[RFC] io_uring: wake up optimisations

public inbox for [email protected]
 help / color / mirror / Atom feed

* [RFC] io_uring: wake up optimisations
@ 2022-12-20 17:58 Pavel Begunkov
  2022-12-20 18:06 ` Pavel Begunkov
  0 siblings, 1 reply; 5+ messages in thread
From: Pavel Begunkov @ 2022-12-20 17:58 UTC (permalink / raw)
  To: io-uring; +Cc: Jens Axboe, asml.silence

NOT FOR INCLUSION, needs some ring poll workarounds

Flush completions is done either from the submit syscall or by the
task_work, both are in the context of the submitter task, and when it
goes for a single threaded rings like implied by ->task_complete, there
won't be any waiters on ->cq_wait but the master task.

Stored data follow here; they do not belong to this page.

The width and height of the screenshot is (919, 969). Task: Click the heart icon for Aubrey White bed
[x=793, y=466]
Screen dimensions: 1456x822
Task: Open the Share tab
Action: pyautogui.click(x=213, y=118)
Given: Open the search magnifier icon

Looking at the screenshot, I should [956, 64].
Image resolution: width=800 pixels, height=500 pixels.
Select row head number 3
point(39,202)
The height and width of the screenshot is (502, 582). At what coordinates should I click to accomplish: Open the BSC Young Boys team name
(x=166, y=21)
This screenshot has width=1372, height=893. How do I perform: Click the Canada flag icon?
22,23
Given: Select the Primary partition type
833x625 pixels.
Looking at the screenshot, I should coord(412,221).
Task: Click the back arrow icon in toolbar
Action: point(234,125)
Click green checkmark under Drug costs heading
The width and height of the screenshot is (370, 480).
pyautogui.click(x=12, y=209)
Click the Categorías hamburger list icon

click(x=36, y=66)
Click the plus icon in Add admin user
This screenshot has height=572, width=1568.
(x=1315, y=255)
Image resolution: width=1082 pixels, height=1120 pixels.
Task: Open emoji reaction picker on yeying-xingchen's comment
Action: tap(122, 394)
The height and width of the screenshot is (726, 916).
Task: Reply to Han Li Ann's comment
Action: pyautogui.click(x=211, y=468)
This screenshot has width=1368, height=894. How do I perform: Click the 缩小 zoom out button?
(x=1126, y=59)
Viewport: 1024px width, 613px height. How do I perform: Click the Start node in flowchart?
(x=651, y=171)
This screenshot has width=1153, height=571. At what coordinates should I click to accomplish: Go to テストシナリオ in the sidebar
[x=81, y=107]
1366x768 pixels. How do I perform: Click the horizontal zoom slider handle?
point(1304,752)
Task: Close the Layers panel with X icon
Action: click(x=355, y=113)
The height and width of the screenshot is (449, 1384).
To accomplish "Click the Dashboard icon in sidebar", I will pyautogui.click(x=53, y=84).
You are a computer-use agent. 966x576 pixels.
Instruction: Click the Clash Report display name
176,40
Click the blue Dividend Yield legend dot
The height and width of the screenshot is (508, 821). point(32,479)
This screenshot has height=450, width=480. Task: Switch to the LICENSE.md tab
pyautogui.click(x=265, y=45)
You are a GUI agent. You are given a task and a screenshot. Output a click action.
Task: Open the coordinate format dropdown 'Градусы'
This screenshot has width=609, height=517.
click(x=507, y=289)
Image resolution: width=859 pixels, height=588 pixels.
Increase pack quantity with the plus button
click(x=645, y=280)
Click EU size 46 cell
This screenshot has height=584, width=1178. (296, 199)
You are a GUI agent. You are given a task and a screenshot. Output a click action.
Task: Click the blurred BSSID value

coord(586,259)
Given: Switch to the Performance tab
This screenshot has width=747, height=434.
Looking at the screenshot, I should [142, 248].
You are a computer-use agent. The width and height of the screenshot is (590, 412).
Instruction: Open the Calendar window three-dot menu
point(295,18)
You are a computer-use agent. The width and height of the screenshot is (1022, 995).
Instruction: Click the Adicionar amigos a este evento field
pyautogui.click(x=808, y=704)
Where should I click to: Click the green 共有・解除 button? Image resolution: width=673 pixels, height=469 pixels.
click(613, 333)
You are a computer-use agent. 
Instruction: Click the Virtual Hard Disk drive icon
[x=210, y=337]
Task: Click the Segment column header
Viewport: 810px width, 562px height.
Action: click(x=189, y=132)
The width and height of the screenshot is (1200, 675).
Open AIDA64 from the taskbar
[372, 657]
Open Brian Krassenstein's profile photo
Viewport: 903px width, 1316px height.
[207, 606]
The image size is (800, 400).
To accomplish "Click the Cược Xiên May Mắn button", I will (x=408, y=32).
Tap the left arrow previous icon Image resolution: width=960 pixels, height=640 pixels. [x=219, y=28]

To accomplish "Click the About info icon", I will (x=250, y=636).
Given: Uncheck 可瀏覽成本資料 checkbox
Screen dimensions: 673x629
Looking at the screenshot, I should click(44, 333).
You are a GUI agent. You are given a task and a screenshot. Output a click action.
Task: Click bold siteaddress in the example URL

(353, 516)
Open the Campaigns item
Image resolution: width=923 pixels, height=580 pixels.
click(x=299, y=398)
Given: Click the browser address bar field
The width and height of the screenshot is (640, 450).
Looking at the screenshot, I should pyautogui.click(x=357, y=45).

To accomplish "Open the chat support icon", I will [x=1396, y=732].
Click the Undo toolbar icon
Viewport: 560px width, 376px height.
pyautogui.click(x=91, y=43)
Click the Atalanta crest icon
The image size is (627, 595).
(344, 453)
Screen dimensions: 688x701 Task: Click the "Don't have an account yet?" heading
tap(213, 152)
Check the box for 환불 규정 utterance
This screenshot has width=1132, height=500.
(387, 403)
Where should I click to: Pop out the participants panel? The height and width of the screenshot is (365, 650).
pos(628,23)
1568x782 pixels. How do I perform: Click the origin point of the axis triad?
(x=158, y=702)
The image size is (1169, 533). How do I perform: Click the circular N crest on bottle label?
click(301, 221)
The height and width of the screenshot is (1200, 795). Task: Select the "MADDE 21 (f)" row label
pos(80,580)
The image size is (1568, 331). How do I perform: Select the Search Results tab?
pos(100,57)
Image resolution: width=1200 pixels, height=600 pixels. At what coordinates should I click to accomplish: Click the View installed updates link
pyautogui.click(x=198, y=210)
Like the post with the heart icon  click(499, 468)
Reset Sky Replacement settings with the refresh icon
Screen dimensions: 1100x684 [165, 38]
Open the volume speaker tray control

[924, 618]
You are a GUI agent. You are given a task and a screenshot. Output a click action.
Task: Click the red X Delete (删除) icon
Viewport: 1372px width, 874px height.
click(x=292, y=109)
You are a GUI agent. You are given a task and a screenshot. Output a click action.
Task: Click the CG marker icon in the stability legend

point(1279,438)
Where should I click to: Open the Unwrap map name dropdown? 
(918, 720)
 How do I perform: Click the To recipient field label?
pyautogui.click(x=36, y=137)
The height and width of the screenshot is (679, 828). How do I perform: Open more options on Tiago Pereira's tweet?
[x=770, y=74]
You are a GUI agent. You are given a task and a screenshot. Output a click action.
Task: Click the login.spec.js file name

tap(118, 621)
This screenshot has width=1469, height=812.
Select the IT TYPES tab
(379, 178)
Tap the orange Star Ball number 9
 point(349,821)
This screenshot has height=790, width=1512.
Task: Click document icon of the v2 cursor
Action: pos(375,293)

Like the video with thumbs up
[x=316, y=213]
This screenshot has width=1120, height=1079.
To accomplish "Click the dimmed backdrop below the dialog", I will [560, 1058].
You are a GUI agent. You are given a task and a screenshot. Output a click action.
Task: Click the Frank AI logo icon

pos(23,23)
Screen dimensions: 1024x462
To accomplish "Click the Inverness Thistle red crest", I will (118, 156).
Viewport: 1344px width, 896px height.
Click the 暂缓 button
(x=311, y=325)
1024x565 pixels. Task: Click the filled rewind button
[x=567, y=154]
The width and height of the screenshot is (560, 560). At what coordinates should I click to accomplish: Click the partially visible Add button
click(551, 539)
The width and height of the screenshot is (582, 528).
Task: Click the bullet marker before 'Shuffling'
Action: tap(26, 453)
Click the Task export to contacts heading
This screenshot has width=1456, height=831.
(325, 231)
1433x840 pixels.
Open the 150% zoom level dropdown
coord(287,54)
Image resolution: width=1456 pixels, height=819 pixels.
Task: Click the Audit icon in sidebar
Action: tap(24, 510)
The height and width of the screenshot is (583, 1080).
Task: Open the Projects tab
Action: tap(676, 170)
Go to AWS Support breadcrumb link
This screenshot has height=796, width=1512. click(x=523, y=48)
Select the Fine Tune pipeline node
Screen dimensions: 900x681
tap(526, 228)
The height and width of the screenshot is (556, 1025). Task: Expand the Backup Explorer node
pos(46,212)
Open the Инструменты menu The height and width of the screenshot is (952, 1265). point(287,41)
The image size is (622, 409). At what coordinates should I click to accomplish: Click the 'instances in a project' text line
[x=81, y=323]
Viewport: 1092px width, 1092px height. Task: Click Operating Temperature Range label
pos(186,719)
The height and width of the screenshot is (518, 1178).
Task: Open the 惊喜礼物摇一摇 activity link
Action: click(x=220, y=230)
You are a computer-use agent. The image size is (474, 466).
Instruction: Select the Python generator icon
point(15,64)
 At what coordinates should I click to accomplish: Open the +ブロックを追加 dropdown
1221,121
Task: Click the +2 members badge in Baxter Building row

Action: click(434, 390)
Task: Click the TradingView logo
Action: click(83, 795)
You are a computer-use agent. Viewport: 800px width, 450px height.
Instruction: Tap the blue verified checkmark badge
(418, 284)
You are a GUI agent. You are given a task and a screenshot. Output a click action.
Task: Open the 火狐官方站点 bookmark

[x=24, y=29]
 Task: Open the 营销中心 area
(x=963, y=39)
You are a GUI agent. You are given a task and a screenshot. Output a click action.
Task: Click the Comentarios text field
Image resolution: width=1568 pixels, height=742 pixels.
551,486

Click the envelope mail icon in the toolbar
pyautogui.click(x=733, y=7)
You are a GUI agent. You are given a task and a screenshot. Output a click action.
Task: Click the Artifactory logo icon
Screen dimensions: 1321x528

That means that
there can be no tasks sleeping on cq_wait while we run
__io_submit_flush_completions() and so waking up can be skipped.

Signed-off-by: Pavel Begunkov <[email protected]>
---
 io_uring/io_uring.c | 21 ++++++++++++++++++++-
 1 file changed, 20 insertions(+), 1 deletion(-)

diff --git a/io_uring/io_uring.c b/io_uring/io_uring.c
index 16a323a9ff70..a57b9008807c 100644
--- a/io_uring/io_uring.c
+++ b/io_uring/io_uring.c
@@ -618,6 +618,25 @@ static inline void __io_cq_unlock_post(struct io_ring_ctx *ctx)
 	io_cqring_wake(ctx);
 }
 
+static inline void __io_cq_unlock_post_flush(struct io_ring_ctx *ctx)
+	__releases(ctx->completion_lock)
+{
+	io_commit_cqring(ctx);
+	__io_cq_unlock(ctx);
+	io_commit_cqring_flush(ctx);
+
+	/*
+	 * As ->task_complete implies that the ring is single tasked, cq_wait
+	 * may only be waited on by the current in io_cqring_wait(), but since
+	 * it will re-check the wakeup conditions once we return we can safely
+	 * skip waking it up.
+	 */
+	if (!ctx->task_complete) {
+		smp_mb();
+		__io_cqring_wake(ctx);
+	}
+}
+
 void io_cq_unlock_post(struct io_ring_ctx *ctx)
 	__releases(ctx->completion_lock)
 {
@@ -1458,7 +1477,7 @@ static void __io_submit_flush_completions(struct io_ring_ctx *ctx)
 			}
 		}
 	}
-	__io_cq_unlock_post(ctx);
+	__io_cq_unlock_post_flush(ctx);
 
 	if (!wq_list_empty(&ctx->submit_state.compl_reqs)) {
 		io_free_batch_list(ctx, state->compl_reqs.first);
-- 
2.38.1


^ permalink raw reply related	[flat|nested] 5+ messages in thread

* Re: [RFC] io_uring: wake up optimisations
  2022-12-20 17:58 [RFC] io_uring: wake up optimisations Pavel Begunkov
@ 2022-12-20 18:06 ` Pavel Begunkov
  2022-12-20 18:10   ` Jens Axboe
  0 siblings, 1 reply; 5+ messages in thread
From: Pavel Begunkov @ 2022-12-20 18:06 UTC (permalink / raw)
  To: io-uring; +Cc: Jens Axboe

On 12/20/22 17:58, Pavel Begunkov wrote:
> NOT FOR INCLUSION, needs some ring poll workarounds
> 
> Flush completions is done either from the submit syscall or by the
> task_work, both are in the context of the submitter task, and when it
> goes for a single threaded rings like implied by ->task_complete, there
> won't be any waiters on ->cq_wait but the master task. That means that
> there can be no tasks sleeping on cq_wait while we run
> __io_submit_flush_completions() and so waking up can be skipped.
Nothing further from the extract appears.